User space proxy mode
The kube-proxy component in the user space proxy mode acts like a real proxy. First, kube-proxy will listen on a random port on the node as a proxy port for a particular service. Any inbound connection to the proxy port will be forwarded to the service's backend pods. When kube-proxy needs to decide which backend pod to send requests to, it takes the SessionAffinity setting of the service into account. Secondly, kube-proxy will install iptables rules to forward any traffic whose destination is the target service (virtual IP) to the proxy port, which proxies the backend port.
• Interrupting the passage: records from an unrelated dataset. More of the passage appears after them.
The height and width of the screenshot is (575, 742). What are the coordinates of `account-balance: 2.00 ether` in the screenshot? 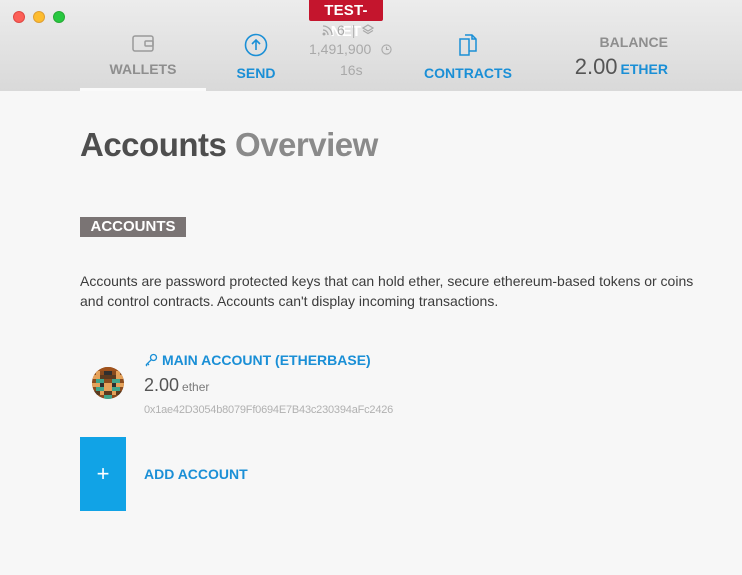 It's located at (176, 386).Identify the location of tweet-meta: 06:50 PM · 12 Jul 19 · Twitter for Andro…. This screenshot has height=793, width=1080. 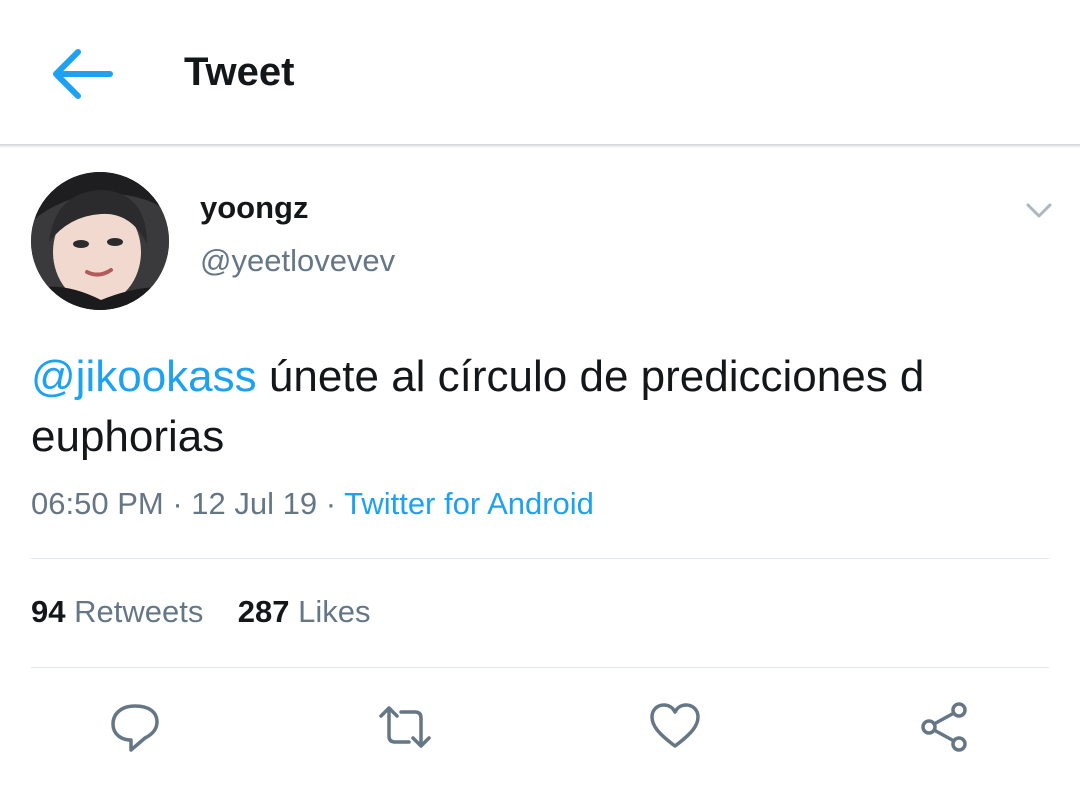
(312, 504).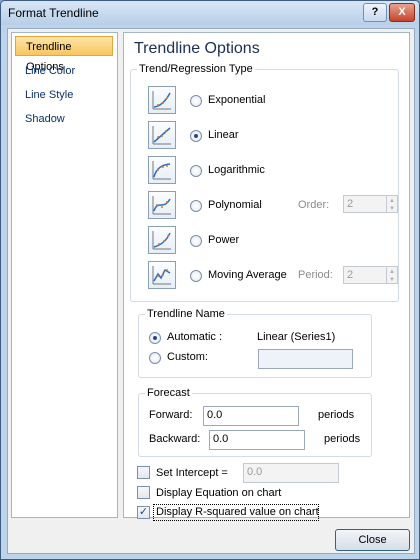 The image size is (420, 560). What do you see at coordinates (365, 275) in the screenshot?
I see `period-field: 2` at bounding box center [365, 275].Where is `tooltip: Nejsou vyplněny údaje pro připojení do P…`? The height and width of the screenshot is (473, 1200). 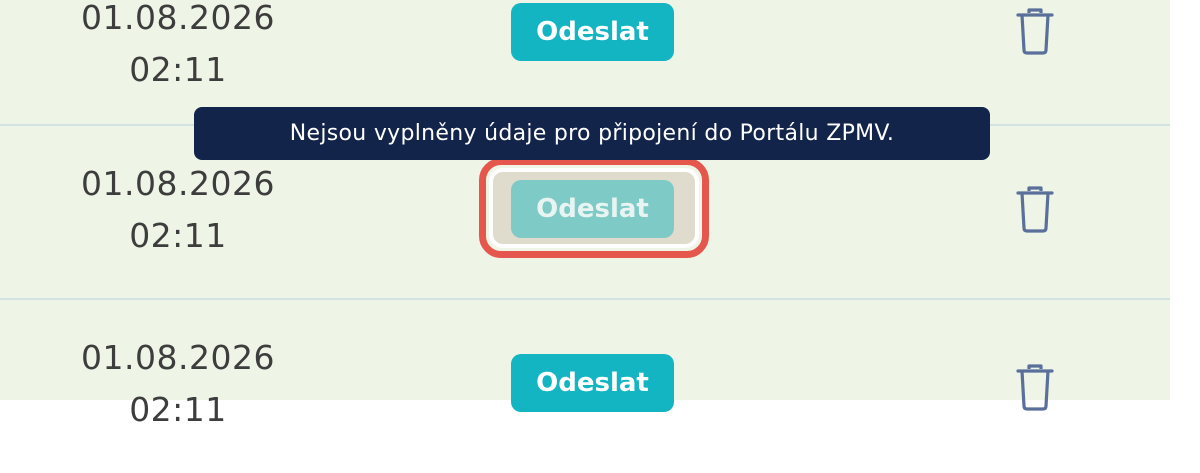
tooltip: Nejsou vyplněny údaje pro připojení do P… is located at coordinates (592, 134).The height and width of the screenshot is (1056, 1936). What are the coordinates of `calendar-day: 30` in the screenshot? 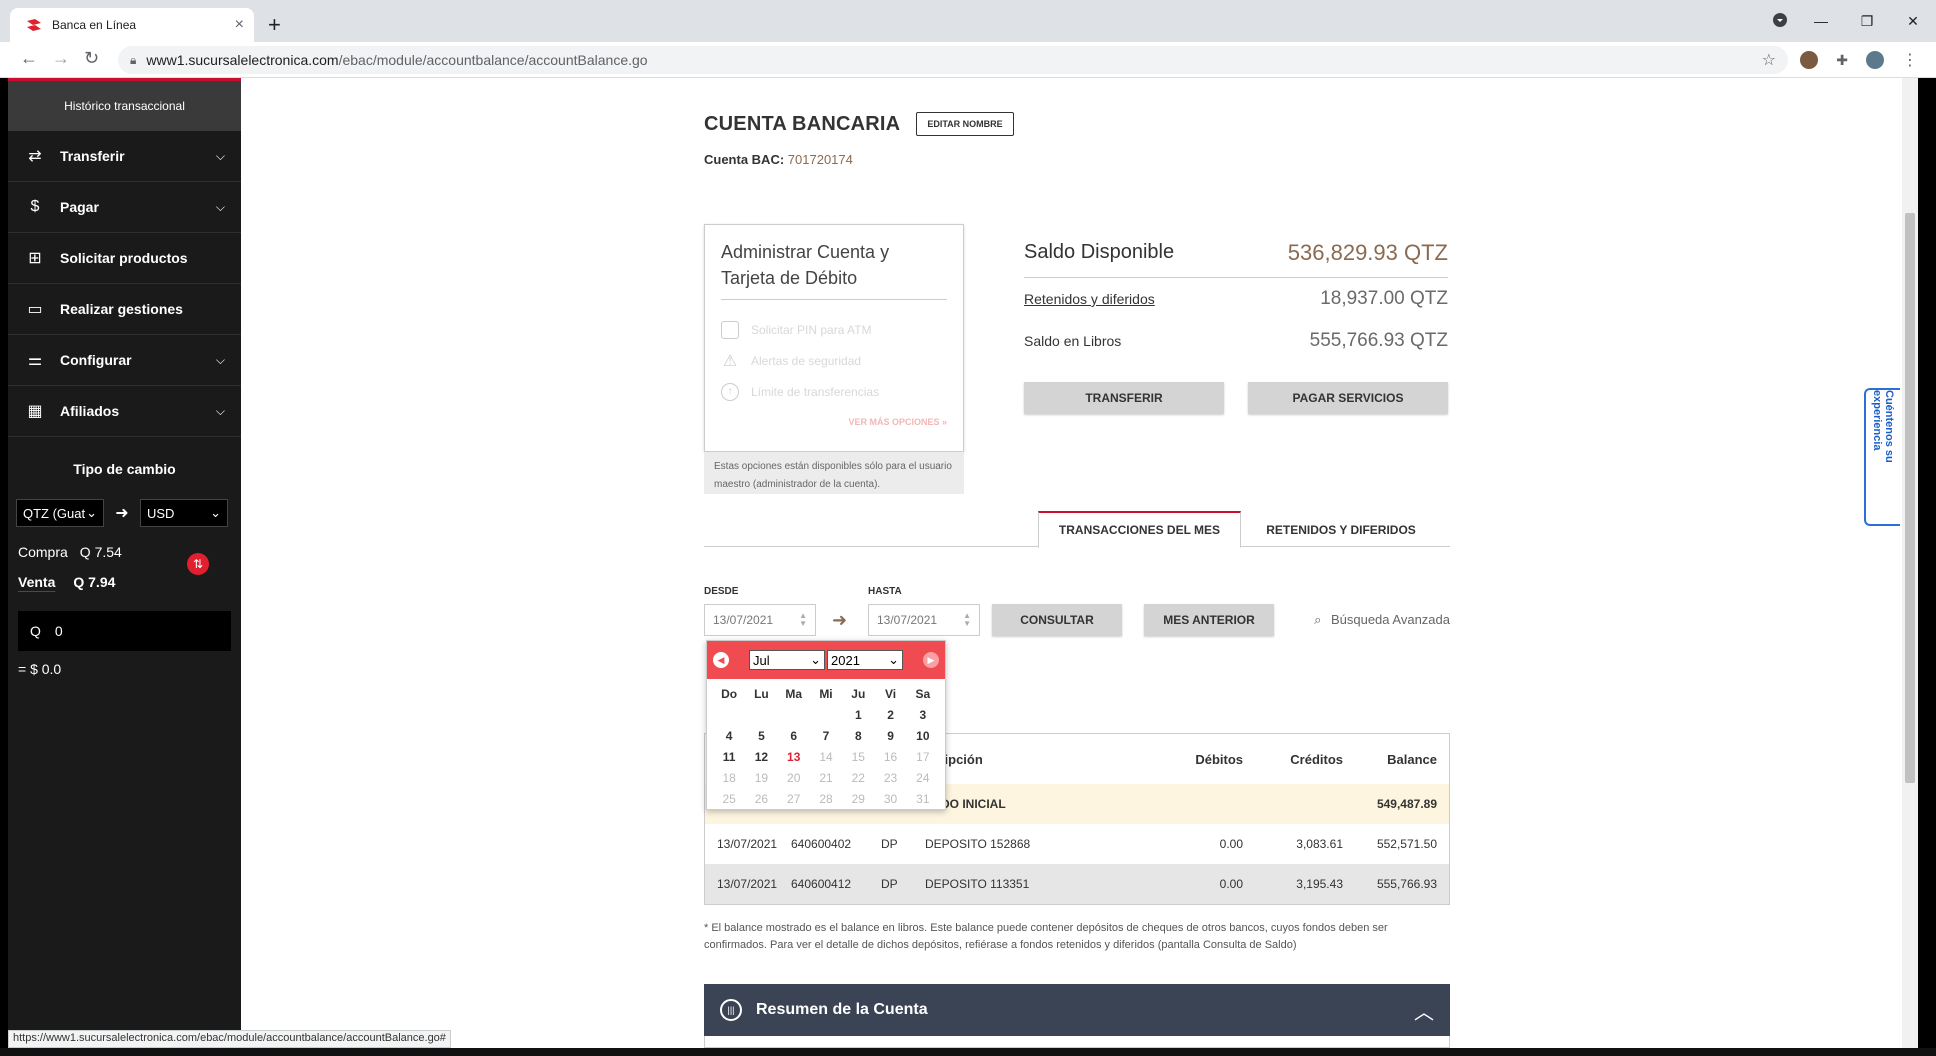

The following diagram from the Kubernetes documentation illustrates this well:
By default, kube-proxy in user space mode uses a round-robin algorithm to choose which backend pod to forward the requests to. The downside of this mode is obvious. The traffic forwarding is done in the user space. This means that packets are marshaled into the user space and then marshaled back to the kernel space on every trip through the proxy. The solution is not ideal from a performance perspective.
iptables proxy mode
The kube-proxy component in the iptables proxy mode offloads the forwarding traffic job to netfilter using iptables rules. kube-proxy in the iptables proxy mode is only responsible for maintaining and updating the iptables rules. Any traffic targeted to the service IP will be forwarded to the backend pods by netfilter, based on the iptables rules managed by kube-proxy. The following diagram from the Kubernetes documentation illustrates this:
Compared to the user space proxy mode, the advantage of the iptables mode is obvious. The traffic will no longer go through the kernel space to the user space and then back to the kernel space. Instead, it will be forwarded in the kernel space directly. The overhead is much lower. The disadvantage of this mode is the error handling required. For a case where kube-proxy runs in the iptables proxy mode, if the first selected pod does not respond, the connection will fail. While in the user space mode, however, kube-proxy would detect that the connection to the first pod had failed and then automatically retry with a different backend pod.
IPVS proxy mode
The kube-proxy component in the IP Virtual Server (IPVS) proxy mode manages and leverages the IPVS rule to forward the targeted service traffic to the backend pods. Just as with iptables rules, IPVS rules also work in the kernel. IPVS is built on top of netfilter. It implements transport-layer load balancing as part of the Linux kernel, incorporated into Linux Virtual Server (LVS). LVS runs on a host and acts as a load balancer in front of a cluster of real servers, and any Transmission Control Protocol (TCP)- or User Datagram Protocol (UDP)-based traffic to the IPVS service will be forwarded to the real servers. This makes the IPVS service of the real servers appear as virtual services on a single IP address. IPVS is a perfect match with the Kubernetes service. The following diagram from the Kubernetes documentation illustrates this:
Compared to the iptables proxy mode, both IPVS rules and iptables rules work in the kernel space. However, iptables rules are evaluated sequentially for each incoming packet. The more rules there are, the longer the process. The IPVS implementation is different from iptables: it uses a hash table managed by the kernel to store the destination of a packet so that it has lower latency and faster rules synchronization than iptables rules. IPVS mode also provides more options for load balancing. The only limitation for using IPVS mode is that you must have IPVS Linux available on the node for kube-proxy to consume.